_Instructions to follow:_ Transcribe, word for word, every record in the data below.

===== Records

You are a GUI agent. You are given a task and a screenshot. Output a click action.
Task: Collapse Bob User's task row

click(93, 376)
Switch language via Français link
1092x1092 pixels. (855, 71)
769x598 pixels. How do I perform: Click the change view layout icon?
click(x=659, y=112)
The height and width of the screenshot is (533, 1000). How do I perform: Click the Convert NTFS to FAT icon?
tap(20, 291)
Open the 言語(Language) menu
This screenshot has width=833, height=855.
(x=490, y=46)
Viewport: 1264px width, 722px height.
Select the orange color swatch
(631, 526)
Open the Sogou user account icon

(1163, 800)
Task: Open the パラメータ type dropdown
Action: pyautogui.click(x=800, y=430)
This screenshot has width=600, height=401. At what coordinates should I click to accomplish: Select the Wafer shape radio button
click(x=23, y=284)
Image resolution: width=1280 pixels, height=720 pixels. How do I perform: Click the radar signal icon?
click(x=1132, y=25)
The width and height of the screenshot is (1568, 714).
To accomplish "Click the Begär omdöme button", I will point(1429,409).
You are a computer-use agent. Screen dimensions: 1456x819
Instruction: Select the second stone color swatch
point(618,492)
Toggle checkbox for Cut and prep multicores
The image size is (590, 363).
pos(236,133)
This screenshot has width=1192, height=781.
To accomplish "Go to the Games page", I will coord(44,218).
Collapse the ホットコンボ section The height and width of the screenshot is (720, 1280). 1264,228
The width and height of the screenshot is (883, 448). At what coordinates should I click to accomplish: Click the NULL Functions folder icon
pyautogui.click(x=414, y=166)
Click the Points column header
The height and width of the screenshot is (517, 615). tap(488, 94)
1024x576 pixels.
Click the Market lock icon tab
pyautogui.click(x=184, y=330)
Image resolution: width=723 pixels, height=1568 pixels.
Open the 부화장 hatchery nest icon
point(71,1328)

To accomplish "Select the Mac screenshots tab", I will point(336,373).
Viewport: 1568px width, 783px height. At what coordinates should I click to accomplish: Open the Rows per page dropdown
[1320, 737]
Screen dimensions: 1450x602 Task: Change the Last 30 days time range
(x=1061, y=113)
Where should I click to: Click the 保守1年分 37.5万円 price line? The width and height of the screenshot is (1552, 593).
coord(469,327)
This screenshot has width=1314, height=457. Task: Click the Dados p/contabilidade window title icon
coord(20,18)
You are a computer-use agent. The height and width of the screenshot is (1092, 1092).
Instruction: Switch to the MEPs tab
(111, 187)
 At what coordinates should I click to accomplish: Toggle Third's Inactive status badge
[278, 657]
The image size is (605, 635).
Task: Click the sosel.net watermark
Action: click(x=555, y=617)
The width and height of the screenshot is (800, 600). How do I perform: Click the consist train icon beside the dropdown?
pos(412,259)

==========

_Exercise response:_
You are a GUI agent. You are given a task and a screenshot. Output a click action.
Task: Collapse Bob User's task row

click(93, 376)
Switch language via Français link
1092x1092 pixels. (855, 71)
769x598 pixels. How do I perform: Click the change view layout icon?
click(x=659, y=112)
The height and width of the screenshot is (533, 1000). How do I perform: Click the Convert NTFS to FAT icon?
tap(20, 291)
Open the 言語(Language) menu
This screenshot has width=833, height=855.
(x=490, y=46)
Viewport: 1264px width, 722px height.
Select the orange color swatch
(631, 526)
Open the Sogou user account icon

(1163, 800)
Task: Open the パラメータ type dropdown
Action: pyautogui.click(x=800, y=430)
This screenshot has width=600, height=401. At what coordinates should I click to accomplish: Select the Wafer shape radio button
click(x=23, y=284)
Image resolution: width=1280 pixels, height=720 pixels. How do I perform: Click the radar signal icon?
click(x=1132, y=25)
The width and height of the screenshot is (1568, 714).
To accomplish "Click the Begär omdöme button", I will point(1429,409).
You are a computer-use agent. Screen dimensions: 1456x819
Instruction: Select the second stone color swatch
point(618,492)
Toggle checkbox for Cut and prep multicores
The image size is (590, 363).
pos(236,133)
This screenshot has width=1192, height=781.
To accomplish "Go to the Games page", I will coord(44,218).
Collapse the ホットコンボ section The height and width of the screenshot is (720, 1280). 1264,228
The width and height of the screenshot is (883, 448). At what coordinates should I click to accomplish: Click the NULL Functions folder icon
pyautogui.click(x=414, y=166)
Click the Points column header
The height and width of the screenshot is (517, 615). tap(488, 94)
1024x576 pixels.
Click the Market lock icon tab
pyautogui.click(x=184, y=330)
Image resolution: width=723 pixels, height=1568 pixels.
Open the 부화장 hatchery nest icon
point(71,1328)

To accomplish "Select the Mac screenshots tab", I will point(336,373).
Viewport: 1568px width, 783px height. At what coordinates should I click to accomplish: Open the Rows per page dropdown
[1320, 737]
Screen dimensions: 1450x602 Task: Change the Last 30 days time range
(x=1061, y=113)
Where should I click to: Click the 保守1年分 37.5万円 price line? The width and height of the screenshot is (1552, 593).
coord(469,327)
This screenshot has width=1314, height=457. Task: Click the Dados p/contabilidade window title icon
coord(20,18)
You are a computer-use agent. The height and width of the screenshot is (1092, 1092).
Instruction: Switch to the MEPs tab
(111, 187)
 At what coordinates should I click to accomplish: Toggle Third's Inactive status badge
[278, 657]
The image size is (605, 635).
Task: Click the sosel.net watermark
Action: click(x=555, y=617)
The width and height of the screenshot is (800, 600). How do I perform: Click the consist train icon beside the dropdown?
pos(412,259)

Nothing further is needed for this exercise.